Much has been written about this iconic and influential film by Tobe Hooper. The thing that fascinates me is this is one of the few films that was shot completely in chronological order. That’s NEVER done in Hollywood due to budgeting considerations and location shooting schedules and actor schedules. Hooper’s film is disturbing on many levels, from the crazy hitchhiker to Leatherface…it’s all pretty scary stuff.

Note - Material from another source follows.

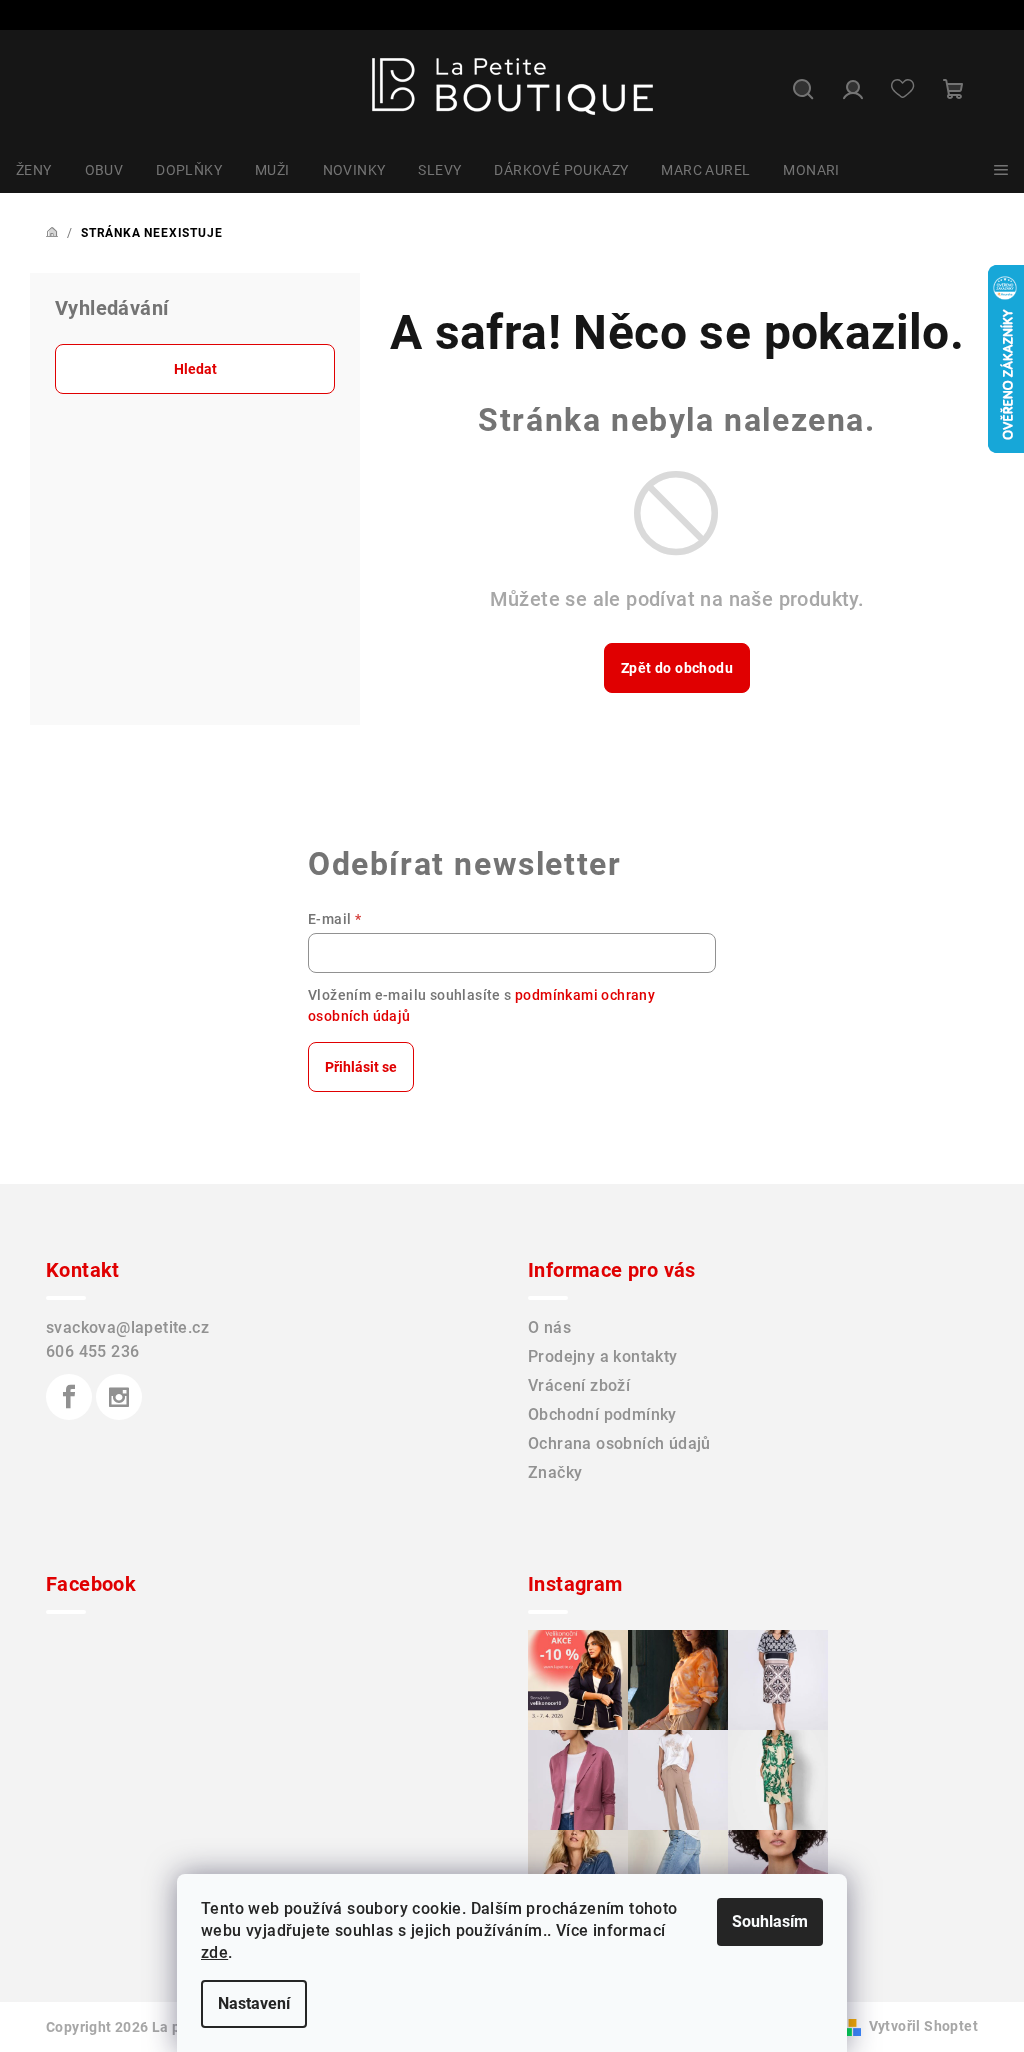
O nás (549, 1327)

How Hooper accomplishes this is set up from the very beginning and is the link I’d like to make for this film. Hooper uses Verisimilitude to establish that the vents in his film are TRUE. Audiences have always been fascinated by true crime stories. It’s a genre all its own and a very popular one. From Truman Capote’s In Cold Blood published in 1966, America got its first real taste of a gruesome series of murders in a home invasion that made absolutely no sense. The victims had no offended the killers, they were simply home at the wrong time. That shocked readers immensely. TCM works on the same basis of shocking by showing there are just some crazy people in the world who do crazy, disturbing things. I will never forget the first time I saw Leatherface hammer Kirk in the head, drag his body inside and then slam that sliding metal door. Just chilling.
Hooper begins his film with a rolling description warning that these events are true. It’s reinforced by a voice over narration of the writing. It’s a very authoritative voice. Then we are shown flashes of images, giving a sense of a crime scene investigation photographer. This is followed by a radio news report voice over that talks about events in the news, most recently a series of grave robberies. Verisimilitude is the appearance of something true or real. This simple news report is our third clue at the very beginning of the film that links these events in our minds as true events. The news report is not sensationalized. It’s very matter-of-factly done and continues reports of other tragic events around the country.

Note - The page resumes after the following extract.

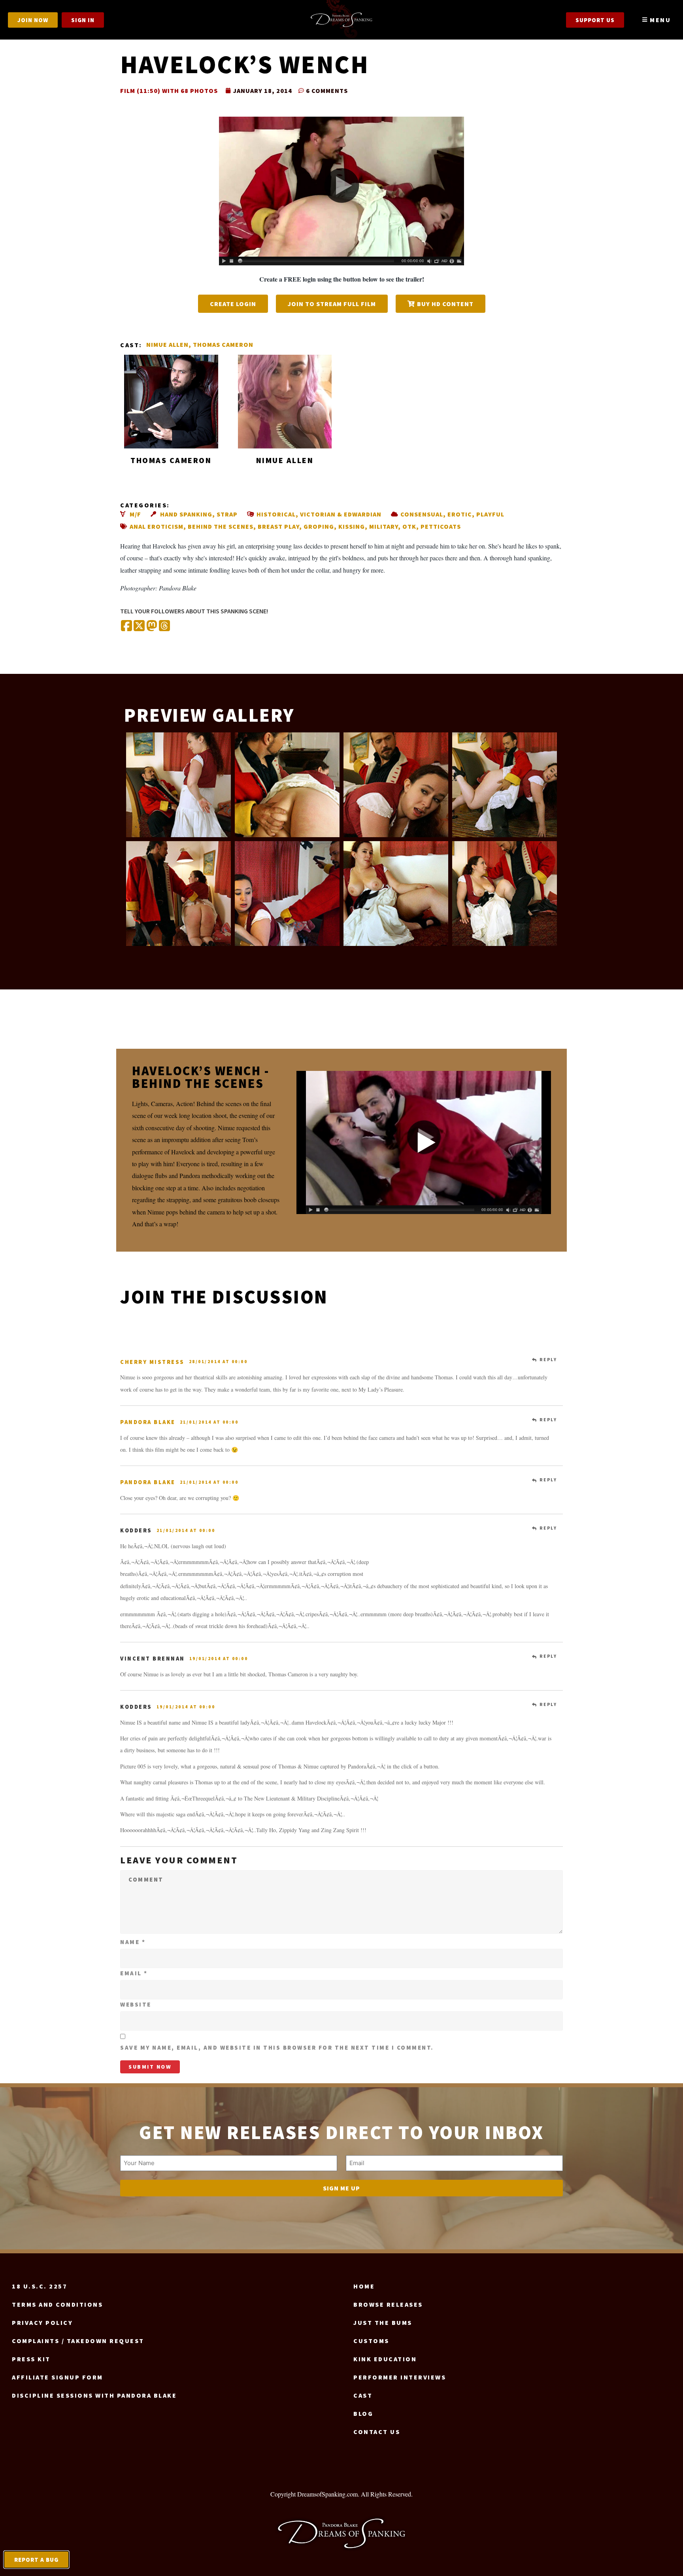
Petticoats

Lots of writers use verisimilitude to give their fictional narratives that extra sense of authenticity to their readership. Michael Shaara does it by using maps at the beginning of chapters in his Pulitzer Prize winning book The Killer Angels. It’s a narrative trick and Hooper uses it well giving viewers a foreboding sense that what they are seeing is actually happening as they are watching it. The movie posters even got in on the trick by declaring “…it happened!”
Just as a side note...was anybody else happy when Franklin bit it?